---- Input material
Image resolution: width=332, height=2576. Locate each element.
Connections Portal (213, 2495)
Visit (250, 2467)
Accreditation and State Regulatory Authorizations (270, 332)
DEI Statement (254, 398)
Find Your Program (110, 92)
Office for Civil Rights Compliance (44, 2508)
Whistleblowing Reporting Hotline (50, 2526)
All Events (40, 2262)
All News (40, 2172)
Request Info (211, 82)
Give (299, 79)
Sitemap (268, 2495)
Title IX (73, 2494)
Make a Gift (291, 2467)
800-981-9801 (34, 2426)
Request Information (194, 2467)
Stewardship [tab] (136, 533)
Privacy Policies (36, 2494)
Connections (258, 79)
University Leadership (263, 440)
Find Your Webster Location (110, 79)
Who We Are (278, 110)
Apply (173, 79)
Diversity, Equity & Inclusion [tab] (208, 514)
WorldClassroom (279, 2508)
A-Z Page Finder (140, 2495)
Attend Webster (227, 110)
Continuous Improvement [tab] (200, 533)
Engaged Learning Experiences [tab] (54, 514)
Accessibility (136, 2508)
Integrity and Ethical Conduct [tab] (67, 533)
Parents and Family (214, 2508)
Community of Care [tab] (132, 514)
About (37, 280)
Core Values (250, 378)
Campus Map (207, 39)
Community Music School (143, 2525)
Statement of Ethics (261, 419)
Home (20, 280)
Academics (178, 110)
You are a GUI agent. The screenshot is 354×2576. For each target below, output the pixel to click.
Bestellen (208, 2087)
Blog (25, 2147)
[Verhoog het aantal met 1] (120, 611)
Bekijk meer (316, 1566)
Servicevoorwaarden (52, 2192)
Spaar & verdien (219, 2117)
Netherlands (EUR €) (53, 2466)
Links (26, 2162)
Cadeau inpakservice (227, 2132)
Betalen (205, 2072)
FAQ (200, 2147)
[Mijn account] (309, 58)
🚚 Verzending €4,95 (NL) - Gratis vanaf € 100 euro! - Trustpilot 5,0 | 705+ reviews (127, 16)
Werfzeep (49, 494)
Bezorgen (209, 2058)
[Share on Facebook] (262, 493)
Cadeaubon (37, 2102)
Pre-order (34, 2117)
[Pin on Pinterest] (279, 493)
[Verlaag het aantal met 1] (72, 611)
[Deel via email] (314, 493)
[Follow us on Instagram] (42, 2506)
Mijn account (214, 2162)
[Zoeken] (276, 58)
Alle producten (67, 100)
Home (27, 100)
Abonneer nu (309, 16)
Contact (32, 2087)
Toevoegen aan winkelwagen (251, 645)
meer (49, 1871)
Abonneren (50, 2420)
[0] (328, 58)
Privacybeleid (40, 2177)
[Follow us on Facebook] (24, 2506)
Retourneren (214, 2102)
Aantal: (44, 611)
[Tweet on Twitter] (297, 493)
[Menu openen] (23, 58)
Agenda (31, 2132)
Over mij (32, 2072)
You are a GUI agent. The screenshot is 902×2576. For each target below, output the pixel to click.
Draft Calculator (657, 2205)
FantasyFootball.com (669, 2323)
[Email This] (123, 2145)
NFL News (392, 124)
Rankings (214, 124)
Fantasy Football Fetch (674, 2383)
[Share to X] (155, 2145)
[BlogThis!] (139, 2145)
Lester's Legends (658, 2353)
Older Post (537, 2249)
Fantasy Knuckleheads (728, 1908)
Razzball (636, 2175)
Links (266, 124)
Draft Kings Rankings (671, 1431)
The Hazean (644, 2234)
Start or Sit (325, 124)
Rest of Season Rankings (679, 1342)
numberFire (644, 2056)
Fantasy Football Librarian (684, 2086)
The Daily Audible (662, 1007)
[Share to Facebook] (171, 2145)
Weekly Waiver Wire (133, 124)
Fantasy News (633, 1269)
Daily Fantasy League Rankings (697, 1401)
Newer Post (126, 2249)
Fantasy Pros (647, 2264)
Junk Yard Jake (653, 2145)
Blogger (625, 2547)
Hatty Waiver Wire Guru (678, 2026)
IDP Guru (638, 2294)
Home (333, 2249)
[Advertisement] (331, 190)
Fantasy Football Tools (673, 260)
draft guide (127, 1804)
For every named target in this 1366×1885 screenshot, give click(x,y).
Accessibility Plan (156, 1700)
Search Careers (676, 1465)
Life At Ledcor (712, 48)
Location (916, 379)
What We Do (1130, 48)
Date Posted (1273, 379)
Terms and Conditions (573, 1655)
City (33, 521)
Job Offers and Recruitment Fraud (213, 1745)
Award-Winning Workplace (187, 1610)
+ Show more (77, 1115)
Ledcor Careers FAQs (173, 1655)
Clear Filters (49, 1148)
--------
§ Work instruction: Copy each line above that contains the word "target".

§ Result below:
You are a GUI agent. The screenshot is 354×2576. For each target below, output the pixel to click.
You are a GUI agent. The screenshot is 902×2576. For each target below, output the pixel to click.
For every named target in this 1366×1885 screenshot, give click(x,y).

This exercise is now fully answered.